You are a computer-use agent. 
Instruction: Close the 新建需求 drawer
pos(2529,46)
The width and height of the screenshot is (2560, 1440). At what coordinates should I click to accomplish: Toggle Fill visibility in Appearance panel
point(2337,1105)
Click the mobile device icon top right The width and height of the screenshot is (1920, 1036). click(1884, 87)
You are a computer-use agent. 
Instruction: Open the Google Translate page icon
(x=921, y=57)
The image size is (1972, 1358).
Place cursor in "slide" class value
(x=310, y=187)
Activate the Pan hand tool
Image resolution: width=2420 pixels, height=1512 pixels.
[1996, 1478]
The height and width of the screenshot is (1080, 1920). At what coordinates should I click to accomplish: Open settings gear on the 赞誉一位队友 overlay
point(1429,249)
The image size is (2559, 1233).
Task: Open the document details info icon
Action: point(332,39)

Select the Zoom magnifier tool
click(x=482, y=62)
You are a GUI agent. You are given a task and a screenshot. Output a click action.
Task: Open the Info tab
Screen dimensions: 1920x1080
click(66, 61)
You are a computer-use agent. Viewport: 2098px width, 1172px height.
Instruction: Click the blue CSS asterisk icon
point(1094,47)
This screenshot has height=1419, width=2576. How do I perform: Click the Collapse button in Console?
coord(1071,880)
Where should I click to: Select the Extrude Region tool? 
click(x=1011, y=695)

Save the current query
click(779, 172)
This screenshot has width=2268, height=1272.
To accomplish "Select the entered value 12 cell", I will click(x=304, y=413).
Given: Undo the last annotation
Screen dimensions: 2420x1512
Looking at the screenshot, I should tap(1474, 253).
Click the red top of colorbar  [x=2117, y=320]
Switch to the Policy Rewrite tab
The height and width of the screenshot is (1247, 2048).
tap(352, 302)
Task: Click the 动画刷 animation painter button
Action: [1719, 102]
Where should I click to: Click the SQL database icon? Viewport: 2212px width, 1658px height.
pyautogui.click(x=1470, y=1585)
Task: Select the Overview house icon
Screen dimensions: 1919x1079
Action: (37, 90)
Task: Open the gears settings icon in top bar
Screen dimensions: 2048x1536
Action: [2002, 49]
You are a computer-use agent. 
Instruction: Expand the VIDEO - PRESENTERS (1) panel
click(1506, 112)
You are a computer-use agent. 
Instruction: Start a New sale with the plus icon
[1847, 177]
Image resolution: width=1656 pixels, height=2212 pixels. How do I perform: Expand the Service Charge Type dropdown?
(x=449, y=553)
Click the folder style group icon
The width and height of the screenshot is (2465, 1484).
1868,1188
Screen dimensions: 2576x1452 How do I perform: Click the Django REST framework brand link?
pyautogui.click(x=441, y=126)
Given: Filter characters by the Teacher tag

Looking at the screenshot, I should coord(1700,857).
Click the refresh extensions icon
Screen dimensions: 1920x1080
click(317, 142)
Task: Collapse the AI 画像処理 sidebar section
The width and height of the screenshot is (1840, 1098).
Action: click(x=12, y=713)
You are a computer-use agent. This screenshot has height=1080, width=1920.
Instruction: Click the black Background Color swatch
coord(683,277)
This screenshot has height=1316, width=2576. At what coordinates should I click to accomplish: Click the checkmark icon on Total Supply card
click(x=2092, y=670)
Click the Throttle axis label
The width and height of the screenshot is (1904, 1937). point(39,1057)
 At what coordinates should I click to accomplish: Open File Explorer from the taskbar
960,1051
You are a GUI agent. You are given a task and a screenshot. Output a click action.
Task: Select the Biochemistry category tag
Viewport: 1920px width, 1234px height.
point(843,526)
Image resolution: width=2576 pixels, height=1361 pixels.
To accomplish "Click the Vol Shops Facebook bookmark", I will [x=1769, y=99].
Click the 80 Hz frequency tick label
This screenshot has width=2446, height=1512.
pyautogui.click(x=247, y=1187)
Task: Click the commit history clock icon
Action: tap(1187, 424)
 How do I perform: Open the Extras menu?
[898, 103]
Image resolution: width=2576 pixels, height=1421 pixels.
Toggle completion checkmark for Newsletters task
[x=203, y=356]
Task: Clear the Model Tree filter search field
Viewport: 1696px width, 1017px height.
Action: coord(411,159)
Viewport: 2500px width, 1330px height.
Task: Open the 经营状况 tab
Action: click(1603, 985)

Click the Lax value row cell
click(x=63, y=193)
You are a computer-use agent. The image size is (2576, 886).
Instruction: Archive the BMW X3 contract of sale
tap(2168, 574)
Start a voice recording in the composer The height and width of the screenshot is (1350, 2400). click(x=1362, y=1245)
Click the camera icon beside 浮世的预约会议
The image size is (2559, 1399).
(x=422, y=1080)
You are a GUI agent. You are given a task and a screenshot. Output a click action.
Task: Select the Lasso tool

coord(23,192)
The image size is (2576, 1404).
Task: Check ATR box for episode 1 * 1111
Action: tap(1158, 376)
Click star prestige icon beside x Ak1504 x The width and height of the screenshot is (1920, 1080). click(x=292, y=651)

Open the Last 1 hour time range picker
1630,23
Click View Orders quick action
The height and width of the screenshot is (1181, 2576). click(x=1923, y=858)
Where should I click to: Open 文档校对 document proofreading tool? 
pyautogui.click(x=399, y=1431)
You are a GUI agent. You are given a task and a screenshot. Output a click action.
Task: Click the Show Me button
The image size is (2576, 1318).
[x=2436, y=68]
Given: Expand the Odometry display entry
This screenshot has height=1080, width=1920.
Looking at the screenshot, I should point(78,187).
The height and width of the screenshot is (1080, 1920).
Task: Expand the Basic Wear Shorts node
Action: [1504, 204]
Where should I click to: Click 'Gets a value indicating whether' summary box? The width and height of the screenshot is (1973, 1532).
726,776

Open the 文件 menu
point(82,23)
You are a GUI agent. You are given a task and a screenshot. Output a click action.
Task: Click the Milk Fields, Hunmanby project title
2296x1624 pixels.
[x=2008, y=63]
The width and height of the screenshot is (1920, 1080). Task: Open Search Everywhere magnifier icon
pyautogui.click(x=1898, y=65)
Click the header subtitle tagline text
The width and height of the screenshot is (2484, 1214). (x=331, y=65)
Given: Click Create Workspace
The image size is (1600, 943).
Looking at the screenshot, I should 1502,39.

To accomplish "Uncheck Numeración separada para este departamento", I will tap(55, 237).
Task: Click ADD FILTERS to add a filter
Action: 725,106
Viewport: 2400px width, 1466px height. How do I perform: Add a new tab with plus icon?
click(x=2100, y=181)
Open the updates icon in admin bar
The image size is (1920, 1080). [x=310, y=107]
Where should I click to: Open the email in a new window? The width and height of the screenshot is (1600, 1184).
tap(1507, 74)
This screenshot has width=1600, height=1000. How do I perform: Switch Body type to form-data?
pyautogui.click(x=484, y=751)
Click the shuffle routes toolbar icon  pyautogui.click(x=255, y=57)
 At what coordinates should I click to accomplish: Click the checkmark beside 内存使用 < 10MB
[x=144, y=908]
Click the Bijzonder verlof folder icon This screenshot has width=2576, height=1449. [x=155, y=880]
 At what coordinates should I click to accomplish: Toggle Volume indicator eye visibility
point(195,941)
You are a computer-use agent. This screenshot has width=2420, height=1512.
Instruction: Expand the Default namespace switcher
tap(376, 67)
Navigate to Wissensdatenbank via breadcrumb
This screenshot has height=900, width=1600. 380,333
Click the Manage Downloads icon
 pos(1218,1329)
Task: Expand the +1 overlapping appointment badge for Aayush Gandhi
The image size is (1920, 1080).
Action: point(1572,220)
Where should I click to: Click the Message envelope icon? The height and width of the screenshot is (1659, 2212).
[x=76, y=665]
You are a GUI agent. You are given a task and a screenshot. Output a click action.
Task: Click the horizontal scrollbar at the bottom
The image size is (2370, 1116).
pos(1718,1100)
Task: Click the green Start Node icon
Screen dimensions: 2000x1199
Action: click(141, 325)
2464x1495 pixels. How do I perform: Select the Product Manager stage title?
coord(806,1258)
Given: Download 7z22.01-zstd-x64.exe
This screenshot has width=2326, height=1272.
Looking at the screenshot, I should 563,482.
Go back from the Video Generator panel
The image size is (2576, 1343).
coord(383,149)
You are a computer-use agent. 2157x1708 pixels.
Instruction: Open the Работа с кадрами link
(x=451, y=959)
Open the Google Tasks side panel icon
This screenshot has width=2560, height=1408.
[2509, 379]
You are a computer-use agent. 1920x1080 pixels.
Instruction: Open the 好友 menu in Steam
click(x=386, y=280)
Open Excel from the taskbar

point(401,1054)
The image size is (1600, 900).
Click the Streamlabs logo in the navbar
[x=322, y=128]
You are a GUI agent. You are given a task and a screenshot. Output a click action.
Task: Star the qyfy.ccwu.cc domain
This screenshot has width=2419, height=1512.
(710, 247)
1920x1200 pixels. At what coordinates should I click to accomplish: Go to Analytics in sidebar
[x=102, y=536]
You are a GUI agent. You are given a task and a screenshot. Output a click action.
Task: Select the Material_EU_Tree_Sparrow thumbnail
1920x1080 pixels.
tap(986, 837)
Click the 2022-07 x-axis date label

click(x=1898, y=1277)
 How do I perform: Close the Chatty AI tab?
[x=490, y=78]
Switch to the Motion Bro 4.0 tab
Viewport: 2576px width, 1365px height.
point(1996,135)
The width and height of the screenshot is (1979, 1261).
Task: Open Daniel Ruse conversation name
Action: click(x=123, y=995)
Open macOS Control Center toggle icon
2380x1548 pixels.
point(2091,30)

☆ ☆ ☆ ☆

• _Task directions_
Copy exactly the stretch of data above from the line with "This screenshot has width=2446, height=1512." through the line with "Image resolution: width=2576 pixels, height=1421", and omit all other lines.

• _Reply_
This screenshot has width=2446, height=1512.
pyautogui.click(x=247, y=1187)
Task: Click the commit history clock icon
Action: tap(1187, 424)
 How do I perform: Open the Extras menu?
[898, 103]
Image resolution: width=2576 pixels, height=1421 pixels.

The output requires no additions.